J Korean Med Sci.  2022 Aug;37(30):e234. 10.3346/jkms.2022.37.e234.

Continuing Quality Assessment Program Improves Clinical Outcomes of Hospitalized Community-Acquired Pneumonia: A Nationwide CrossSectional Study in Korea

Affiliations
  • 1Division of Pulmonary and Critical Care Medicine, Department of Internal Medicine, Yeouido St. Mary’s Hospital, College of Medicine, The Catholic University of Korea, Seoul, Korea
  • 2Department of Occupational and Environmental Medicine, Seoul St. Mary’s Hospital, College of Medicine, The Catholic University of Korea, Seoul, Korea
  • 3Department of Urology, Seoul St. Mary’s Hospital, College of Medicine, The Catholic University of Korea, Seoul, Korea
  • 4Healthcare Review and Assessment Committee, Health Insurance Review and Assessment Service, Wonju, Korea
  • 5Acute Disease Assessment Division, Health Insurance Review and Assessment Service, Wonju, Korea
  • 6Quality Assessment Management Division, Health Insurance Review and Assessment Service, Wonju, Korea
  • 7Division of Pulmonary, Allergy and Critical Care Medicine, Department of Internal Medicine, Gil Medical Center, Gachon University, Incheon, Korea

Abstract

Background
Pneumonia, which is the third leading cause of death in South Korea, is continuously increasing with the aging society. The Health Insurance Review and Assessment of South Korea conducted a quality assessment (QA) for improving the outcome of community-acquired pneumonia (CAP).
Methods
We conducted a nationwide cross-sectional study of hospitalized CAP in South Korea. First to third QA data were gathered into a single database. The national health insurance database was merged with the QA database for analyzing the medical claims data. Comorbidities, pneumonia severity, and pneumonia care appropriateness were calculated using Charlson comorbidity index (CCI), CURB-65, and core assessment of CAP scores (CAP scores), respectively.
Results
Overall, 54,307 patients were enrolled. The CAP scores significantly improved on QA program implementation (P < 0.001).

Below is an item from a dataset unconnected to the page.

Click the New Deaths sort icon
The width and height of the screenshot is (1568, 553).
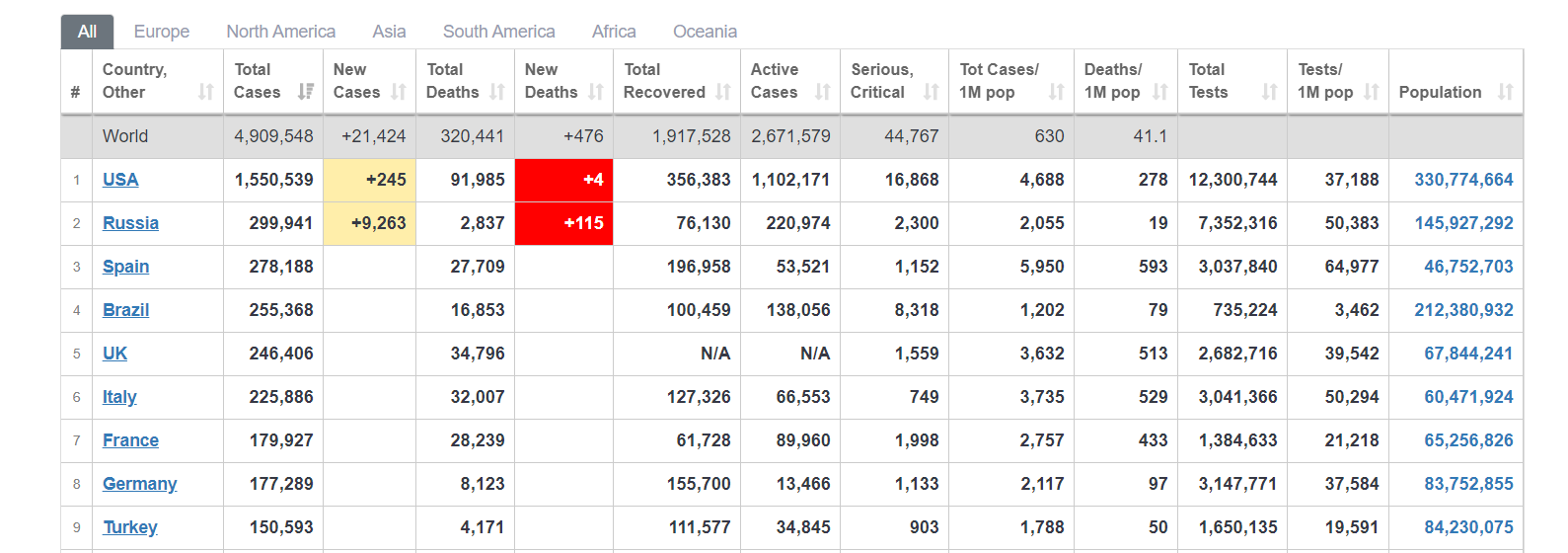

All the variables demonstrated an association with in-hospital mortality, hospital length of stay (LOS), and 30-day mortality in the univariate analyses. Following the adjustments, higher CCI and CURB-65 scores were associated with higher in-hospital mortality, longer hospital LOS, and higher 30-day mortality. Male sex was associated with higher in-hospital/30-day mortality and shorter hospital LOS. Higher CAP scores were associated with shorter hospital LOS (P < 0.001). Upon QA program implementation, in-hospital mortality (P < 0.001), hospital LOS (P < 0.001), and 30-day mortality (P < 0.001) improved.
Conclusion
Continuing QA program is effective in improving the clinical outcomes of hospitalized CAP.

Keyword

Community-Acquired Infections; Pneumonia; Prognosis; Quality of Health Care

Figure

  • Fig. 1 Schematic diagram of the study. Both QA database and medical claims database were manipulated by the HIRA of South Korea. All the data were matched by anonymous join keys. From 1st to 3rd QA rounds, 54,307 hospitalized CAP cases were collected, after excluding the non-CAP cases.QA = quality assessment, HIRA = Health Insurance Review and Assessment Service, CAP = community-acquired pneumonia.